The First Amendment to the American Constitution aims to protect various freedoms, such as freedom of speech, freedom of religion and freedom of press, as well as the right of people’s to assemble. For this reason, the American Constitution has been cited as a revolutionary document, in so far as its concept of how politics should function is fundamentally rooted in the rights of the individual. From another perspective, however, the authenticity of the First Amendment should be brought into question. For example, the United States was a society that was on a fundamental level also constituted by a systematic racism. The genocide of the Native Americans that led to the formation of the United States as we now know it has never been addressed; furthermore, systematic racism has also appeared in the form of slavery and its descendent segregation, which the African-American community could only overturn in the 1960s through the Civil Rights movement. Furthermore, it is debatable as to whether this systematic racism in the United States has truly been overturned, as the recent demonstrations in Ferguson, Missouri have demonstrated. From this perspective, I would like to address the question of freedom of speech from a perhaps unorthodox level: certainly, freedom of speech is an important value, but if this speech itself bears no effect on the structure of government, then the freedom of speech is essentially useless. Namely, freedom of speech may be granted to a certain extent, but the true value of this principle is grounded in the extent to which it may affect change.
My own personal background and family history arises from the Middle East. In this cultural milieu another set of social normativities are proposed which differ from those of the United States of America as expressed in the First Amendment. For example, in Middle Eastern countries there is a pronounced emphasis placed on various normativities that are related to tradition, be they cultural or theological in nature. This is an entirely different world-view than what is expressed in the First Amendment, especially if we consider elements of freedom of speech. For example, freedom of speech, in essence, attempts to guarantee that the individual is allowed to state whatever he or she wants. On a purely common sense level, this appears to be an admirable principle. Why should individuals not be allowed to express their feelings on various political, religious and cultural issues? Why should individuals not be allowed to express their concerns regarding fundamental issues of oppression when they see that the system fails to address oppression and resolve it, but instead promotes it? At this level, it appears that this is exactly what freedom of speech appears to endorse: the ability to promote systematic change when oppression in all its various forms are present.

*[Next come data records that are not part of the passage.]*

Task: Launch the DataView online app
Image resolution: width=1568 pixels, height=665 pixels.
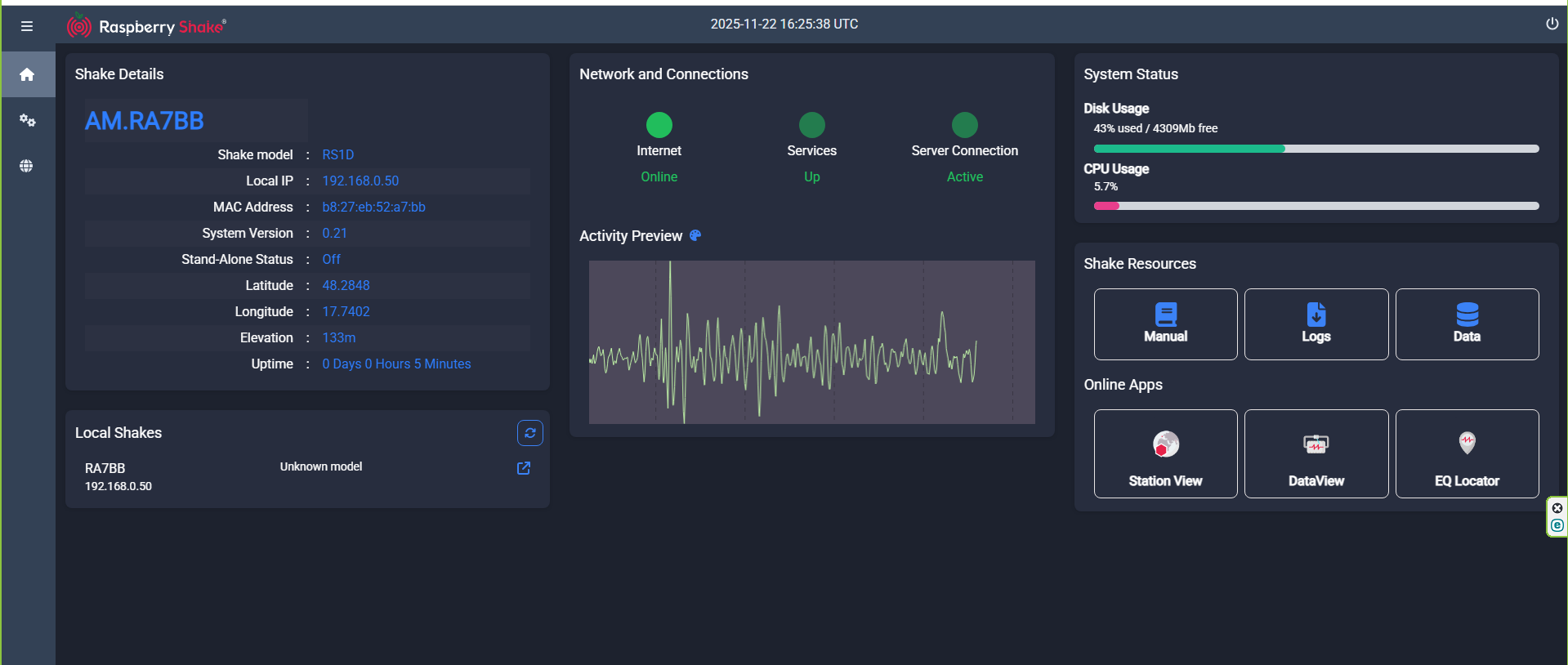Action: point(1316,453)
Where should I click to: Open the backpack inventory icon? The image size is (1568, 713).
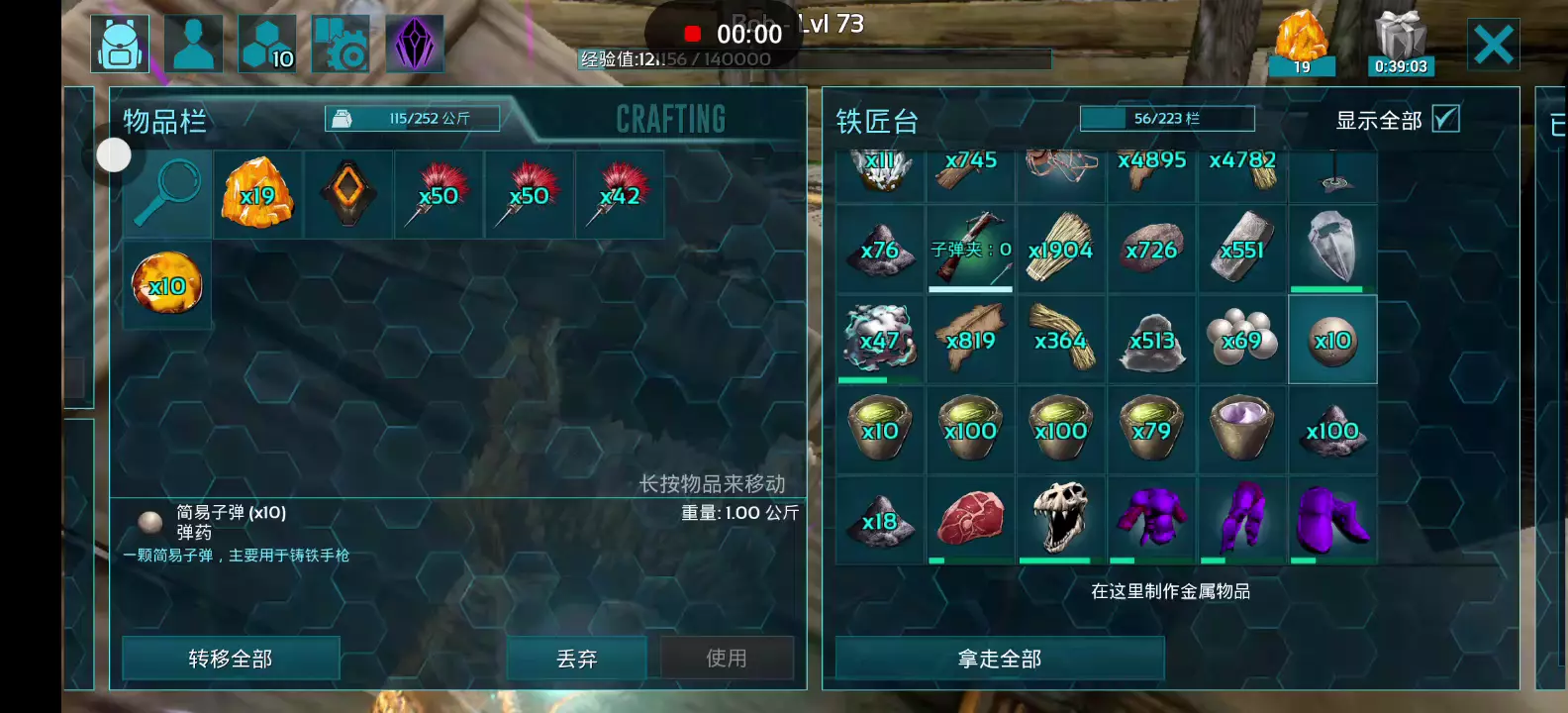pos(120,44)
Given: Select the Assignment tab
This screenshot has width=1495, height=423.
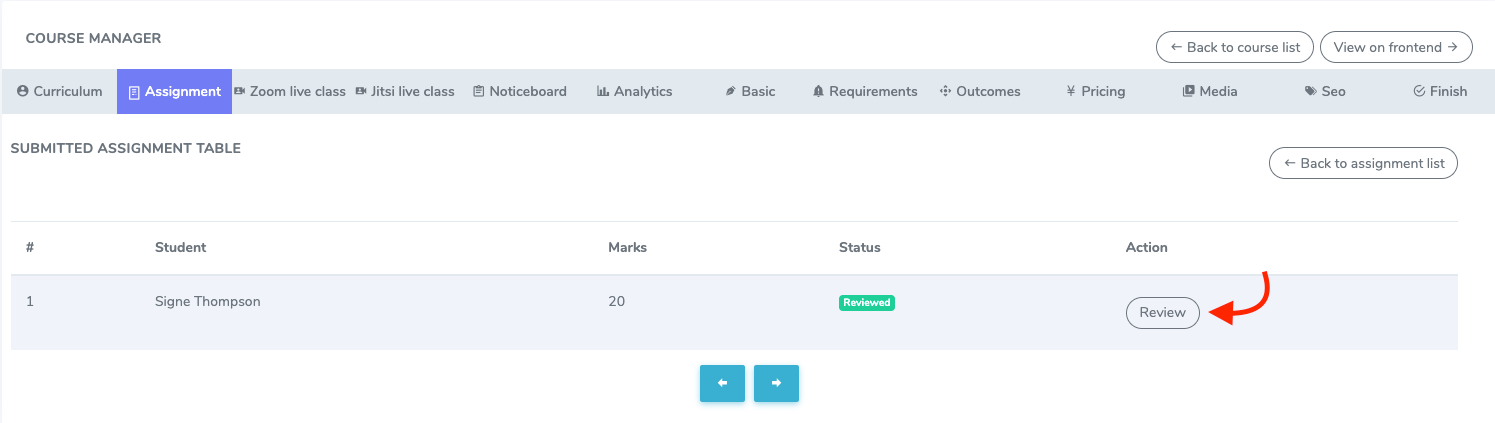Looking at the screenshot, I should click(x=174, y=91).
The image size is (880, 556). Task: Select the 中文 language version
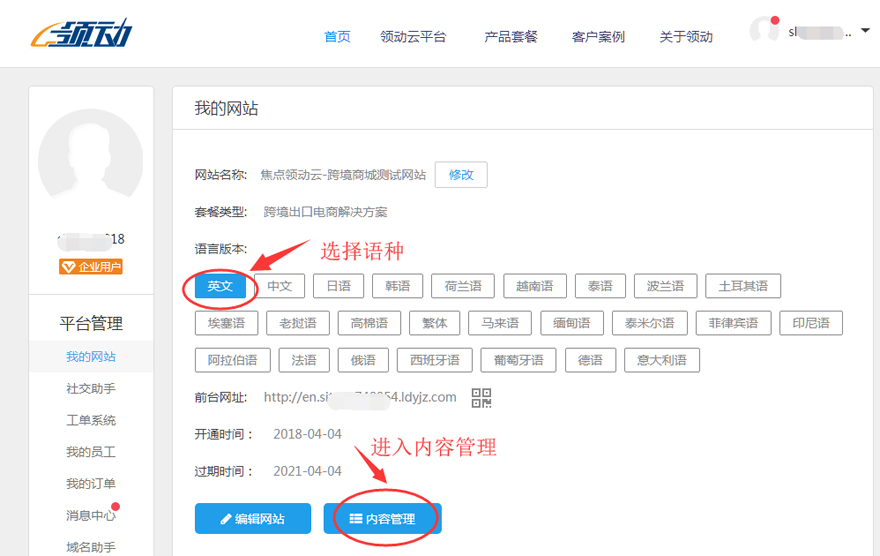tap(279, 286)
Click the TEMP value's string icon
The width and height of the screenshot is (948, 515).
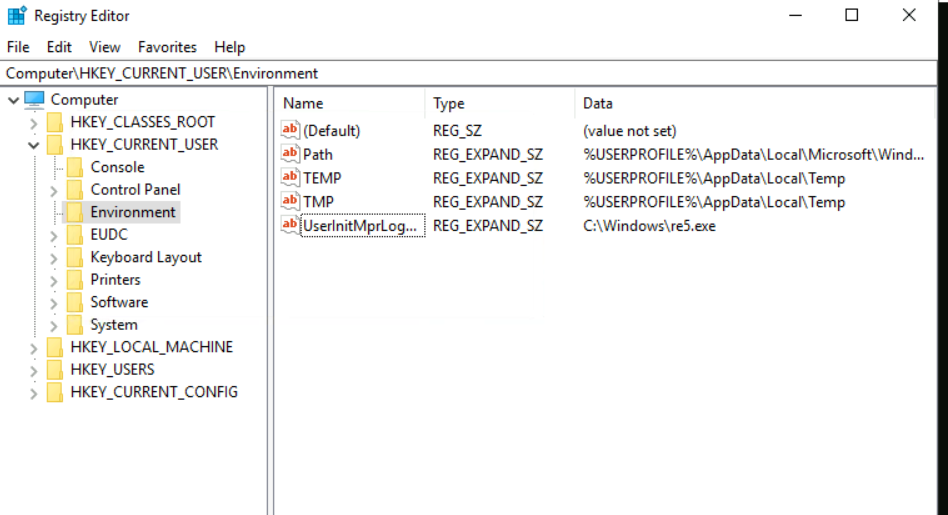[290, 177]
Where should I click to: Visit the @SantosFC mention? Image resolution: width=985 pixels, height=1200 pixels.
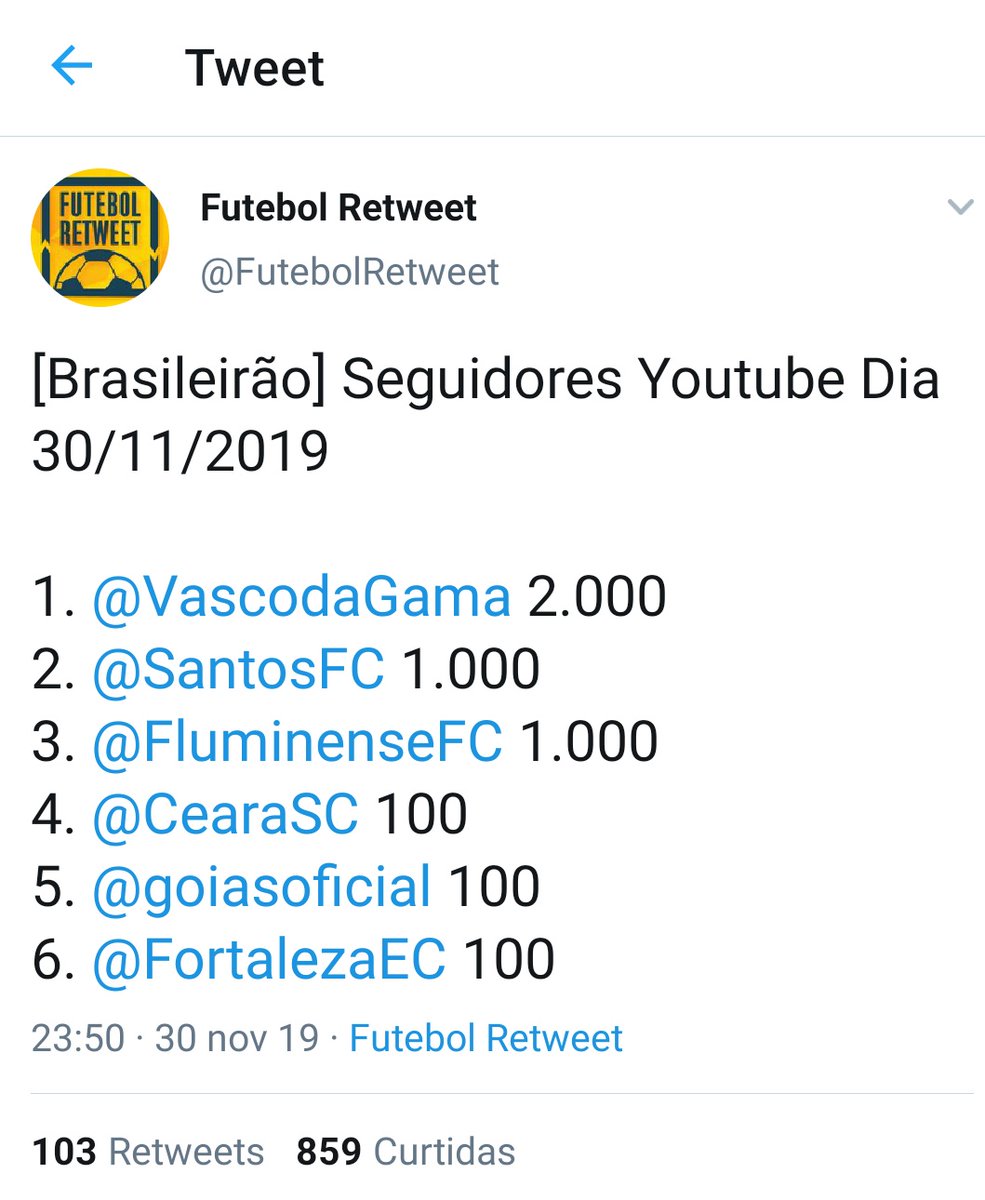point(238,669)
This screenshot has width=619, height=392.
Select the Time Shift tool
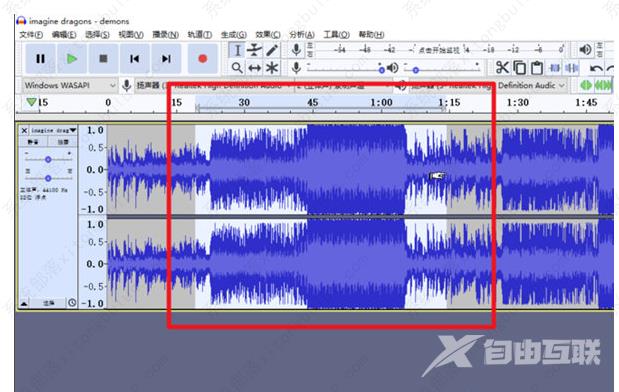coord(255,68)
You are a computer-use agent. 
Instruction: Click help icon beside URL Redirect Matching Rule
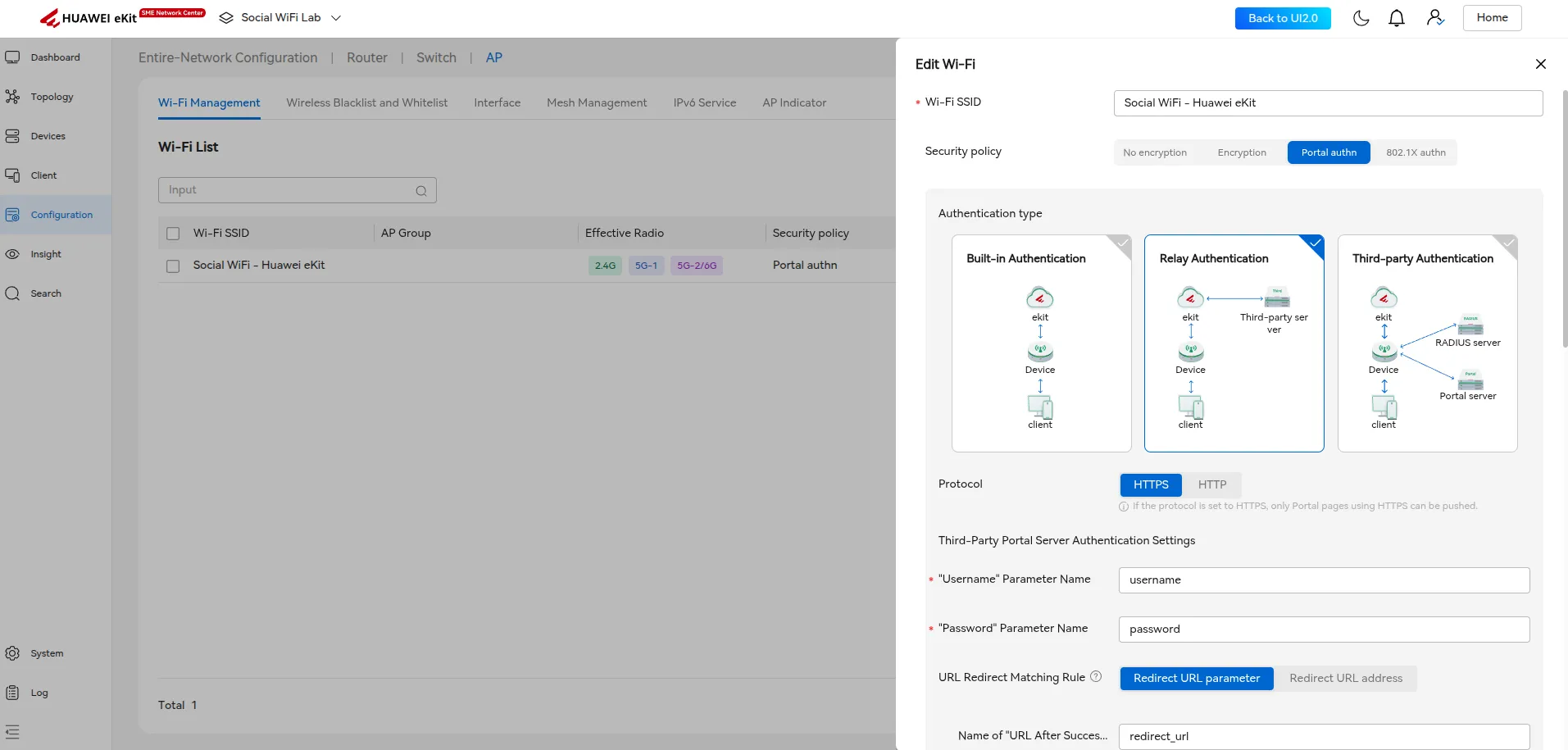click(1096, 677)
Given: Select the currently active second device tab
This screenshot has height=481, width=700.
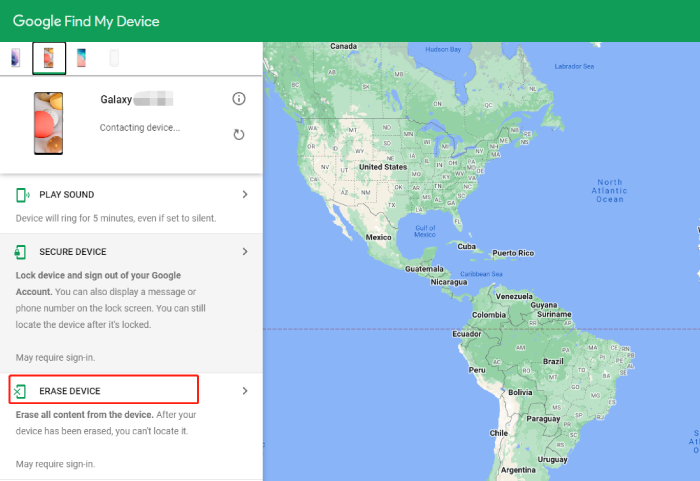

However, as we know from American history, the First Amendment did not guarantee the elimination of oppression. In other words, even though individuals may be allowed to say whatever they want, this does not mean that the overall social climate will change. For example, the question of the oppression of African-Americans continued well into the 1960s and arguably continues today even though the First Amendment exists. Furthermore, the question of the genocide of and land-taking from the Native Americans has never been addressed by the United States government. It is as though the United States as a society likes to forget that its entire society is founded on the stealing of lands from an autoctonous population as well as their systematic murder and displacement. Hence, whereas the First Amendment and the right to free speech seems entirely commendable on a theoretical level, there is an outstanding question in American history as to whether this ethical commitment has been achieved in practice.
In the Middle East, from where my background originates, there was never such an explicit commitment to free speech. The culture is firmly rooted in traditional ways of living. From the perspective of the Western world and the United States specifically, this may be seem to be a shortcoming. However, from another perspective, it could be argued that the Middle East never needed such a formulation. This is not to state that in the Middle East there have not existed forms of oppression. Instead, the First Amendment seems to be an attempt by the U.S. political structure to address and at the same time ignore systematic issues of racism and oppression in its system. Namely, if oppression exists, the political structure can always say: the First Amendment exists, you are free to protest this oppression. However, the question emerges: what about fundamental change? Allowing anyone to say whatever they want to say is not enough to change a system that is oppressive. In American history, the First Amendment did not eliminate systematic racism. Rather, the First Amendment, and in particular the right to freedom of speech appears to be a mechanism that the government overuses in order to promote its own fairness: in other words, just because the First Amendment exists does not mean a freedom from oppression exists. This requires a fundamental change which perhaps is not possible in American society.
From my own Middle East background, there were also attempts to eliminate inequality and oppression. For example, the prophet Mohammed, peace be upon him, wrote the constitution of Medina, which aimed to provide a fair and equal system for a diverse number of ethnic groups. Arguably, the constitution of Mohammed, peach be upon him, was the first democratic constitution in the world. In other words, the First Amendment, from this perspective, and the right to freedom of speech in American culture, does not appear so new and innovative. This is further underscored by the systematic racism which, despite freedom of speech, has not been addressed in American culture. Freedom of speech, in other words, is one thing; creating a society that is truly fair and just is another. In the worst case scenario, the right to freedom to speech can even be abused by those in power, who wish to say, on the one hand, that people are free to say whatever they wish, but, on the other hand, change to the system against which people protest is impossible.